■ Task instructions: Please reproduce word for word the lines of the material below, starting at the line that contains "Image resolution: width=1376" and ending at the line that contains "The width and height of the screenshot is (1920, 1056).", with both of those lines included and nothing else.

--- START Record set ---

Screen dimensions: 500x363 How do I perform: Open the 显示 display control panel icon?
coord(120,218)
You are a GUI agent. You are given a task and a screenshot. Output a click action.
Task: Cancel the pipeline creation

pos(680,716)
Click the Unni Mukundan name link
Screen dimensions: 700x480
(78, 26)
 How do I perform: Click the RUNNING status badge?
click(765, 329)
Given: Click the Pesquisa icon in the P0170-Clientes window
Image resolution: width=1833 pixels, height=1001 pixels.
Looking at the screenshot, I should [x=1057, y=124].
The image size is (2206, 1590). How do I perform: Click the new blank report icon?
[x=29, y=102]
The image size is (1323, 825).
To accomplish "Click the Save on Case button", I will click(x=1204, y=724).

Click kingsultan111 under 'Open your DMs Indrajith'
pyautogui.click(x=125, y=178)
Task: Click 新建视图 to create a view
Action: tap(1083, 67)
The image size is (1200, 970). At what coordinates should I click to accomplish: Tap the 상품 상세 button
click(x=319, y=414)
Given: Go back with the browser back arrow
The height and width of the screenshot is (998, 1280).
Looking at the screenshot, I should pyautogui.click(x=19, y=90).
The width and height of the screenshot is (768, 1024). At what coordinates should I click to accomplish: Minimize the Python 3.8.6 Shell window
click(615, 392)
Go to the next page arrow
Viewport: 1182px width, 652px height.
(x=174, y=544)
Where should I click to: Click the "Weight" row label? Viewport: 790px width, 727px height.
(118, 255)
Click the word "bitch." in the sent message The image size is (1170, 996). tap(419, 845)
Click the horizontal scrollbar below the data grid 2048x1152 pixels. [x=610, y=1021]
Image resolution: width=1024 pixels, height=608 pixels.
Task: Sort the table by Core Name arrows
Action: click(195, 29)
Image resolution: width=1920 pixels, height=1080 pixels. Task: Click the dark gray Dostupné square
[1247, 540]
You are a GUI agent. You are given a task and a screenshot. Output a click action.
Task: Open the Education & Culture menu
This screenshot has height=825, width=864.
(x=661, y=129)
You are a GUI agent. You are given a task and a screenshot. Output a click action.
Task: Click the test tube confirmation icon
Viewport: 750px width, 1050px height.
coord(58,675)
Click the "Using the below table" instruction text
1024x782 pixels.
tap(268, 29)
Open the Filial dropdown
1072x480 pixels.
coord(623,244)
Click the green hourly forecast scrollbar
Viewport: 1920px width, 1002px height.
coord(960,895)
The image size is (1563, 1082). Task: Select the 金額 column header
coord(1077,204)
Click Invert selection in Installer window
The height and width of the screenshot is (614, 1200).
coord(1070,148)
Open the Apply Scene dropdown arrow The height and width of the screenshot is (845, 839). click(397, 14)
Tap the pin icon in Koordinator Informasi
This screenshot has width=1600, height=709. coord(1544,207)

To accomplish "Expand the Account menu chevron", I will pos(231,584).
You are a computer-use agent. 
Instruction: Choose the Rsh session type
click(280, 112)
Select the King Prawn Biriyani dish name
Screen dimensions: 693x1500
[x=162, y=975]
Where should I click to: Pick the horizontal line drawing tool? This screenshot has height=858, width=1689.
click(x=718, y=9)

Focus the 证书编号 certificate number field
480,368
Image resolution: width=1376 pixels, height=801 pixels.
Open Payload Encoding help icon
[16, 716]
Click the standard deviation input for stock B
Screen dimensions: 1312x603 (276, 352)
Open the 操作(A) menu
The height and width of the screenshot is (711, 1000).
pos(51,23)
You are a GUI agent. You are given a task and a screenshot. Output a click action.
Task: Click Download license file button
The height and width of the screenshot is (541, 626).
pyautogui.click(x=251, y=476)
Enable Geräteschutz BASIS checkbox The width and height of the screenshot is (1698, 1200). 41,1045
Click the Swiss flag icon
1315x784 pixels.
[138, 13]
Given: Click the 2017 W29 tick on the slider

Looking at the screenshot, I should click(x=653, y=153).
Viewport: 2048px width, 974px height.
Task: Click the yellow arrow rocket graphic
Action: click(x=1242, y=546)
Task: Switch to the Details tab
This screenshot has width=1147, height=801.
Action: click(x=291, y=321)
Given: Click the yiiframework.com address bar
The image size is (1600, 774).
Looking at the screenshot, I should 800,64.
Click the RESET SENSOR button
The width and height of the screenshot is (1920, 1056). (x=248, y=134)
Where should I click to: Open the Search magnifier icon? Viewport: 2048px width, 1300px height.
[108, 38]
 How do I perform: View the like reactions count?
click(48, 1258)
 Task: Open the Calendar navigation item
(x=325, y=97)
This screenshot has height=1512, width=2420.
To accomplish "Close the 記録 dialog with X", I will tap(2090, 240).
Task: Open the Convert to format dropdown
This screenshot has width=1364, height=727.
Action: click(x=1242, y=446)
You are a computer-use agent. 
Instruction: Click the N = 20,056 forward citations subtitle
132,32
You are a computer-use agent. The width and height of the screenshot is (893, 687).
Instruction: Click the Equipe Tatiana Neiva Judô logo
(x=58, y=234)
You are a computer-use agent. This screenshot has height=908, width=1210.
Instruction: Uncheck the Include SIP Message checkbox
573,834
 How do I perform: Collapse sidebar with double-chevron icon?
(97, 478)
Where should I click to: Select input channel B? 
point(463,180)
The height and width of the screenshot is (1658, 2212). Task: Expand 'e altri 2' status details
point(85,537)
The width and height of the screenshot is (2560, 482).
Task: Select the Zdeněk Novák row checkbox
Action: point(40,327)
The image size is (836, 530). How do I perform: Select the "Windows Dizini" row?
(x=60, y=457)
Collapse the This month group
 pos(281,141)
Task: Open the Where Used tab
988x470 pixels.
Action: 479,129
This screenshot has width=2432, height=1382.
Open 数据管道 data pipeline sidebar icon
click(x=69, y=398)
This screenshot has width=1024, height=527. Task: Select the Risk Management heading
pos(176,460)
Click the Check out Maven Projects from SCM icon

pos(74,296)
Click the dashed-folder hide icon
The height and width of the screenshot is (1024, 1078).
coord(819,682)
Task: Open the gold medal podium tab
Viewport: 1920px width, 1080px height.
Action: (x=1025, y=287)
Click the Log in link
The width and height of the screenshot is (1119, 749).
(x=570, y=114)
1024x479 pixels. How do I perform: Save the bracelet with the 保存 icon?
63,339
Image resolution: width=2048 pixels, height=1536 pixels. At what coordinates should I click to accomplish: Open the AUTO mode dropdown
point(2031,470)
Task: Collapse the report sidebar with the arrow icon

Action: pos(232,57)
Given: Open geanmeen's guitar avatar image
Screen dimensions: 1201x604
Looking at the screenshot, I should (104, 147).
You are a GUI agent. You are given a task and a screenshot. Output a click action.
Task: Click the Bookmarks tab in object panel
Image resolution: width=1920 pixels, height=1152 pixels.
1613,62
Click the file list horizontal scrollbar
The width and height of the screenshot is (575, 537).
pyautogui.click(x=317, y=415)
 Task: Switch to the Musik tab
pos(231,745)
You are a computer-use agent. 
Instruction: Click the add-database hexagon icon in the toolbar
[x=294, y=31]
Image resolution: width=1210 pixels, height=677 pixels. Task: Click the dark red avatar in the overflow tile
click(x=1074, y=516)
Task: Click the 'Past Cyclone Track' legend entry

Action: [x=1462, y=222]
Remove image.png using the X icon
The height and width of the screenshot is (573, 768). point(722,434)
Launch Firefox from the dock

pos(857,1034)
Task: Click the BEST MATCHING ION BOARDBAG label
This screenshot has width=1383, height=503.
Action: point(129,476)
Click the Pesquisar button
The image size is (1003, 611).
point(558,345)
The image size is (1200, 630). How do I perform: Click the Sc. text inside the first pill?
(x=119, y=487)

--- END Record set ---

■ Output of the exercise:
Image resolution: width=1376 pixels, height=801 pixels.
Open Payload Encoding help icon
[16, 716]
Click the standard deviation input for stock B
Screen dimensions: 1312x603 (276, 352)
Open the 操作(A) menu
The height and width of the screenshot is (711, 1000).
pos(51,23)
You are a GUI agent. You are given a task and a screenshot. Output a click action.
Task: Click Download license file button
The height and width of the screenshot is (541, 626).
pyautogui.click(x=251, y=476)
Enable Geräteschutz BASIS checkbox The width and height of the screenshot is (1698, 1200). 41,1045
Click the Swiss flag icon
1315x784 pixels.
[138, 13]
Given: Click the 2017 W29 tick on the slider

Looking at the screenshot, I should click(x=653, y=153).
Viewport: 2048px width, 974px height.
Task: Click the yellow arrow rocket graphic
Action: click(x=1242, y=546)
Task: Switch to the Details tab
This screenshot has width=1147, height=801.
Action: click(x=291, y=321)
Given: Click the yiiframework.com address bar
The image size is (1600, 774).
Looking at the screenshot, I should 800,64.
Click the RESET SENSOR button
The width and height of the screenshot is (1920, 1056). (x=248, y=134)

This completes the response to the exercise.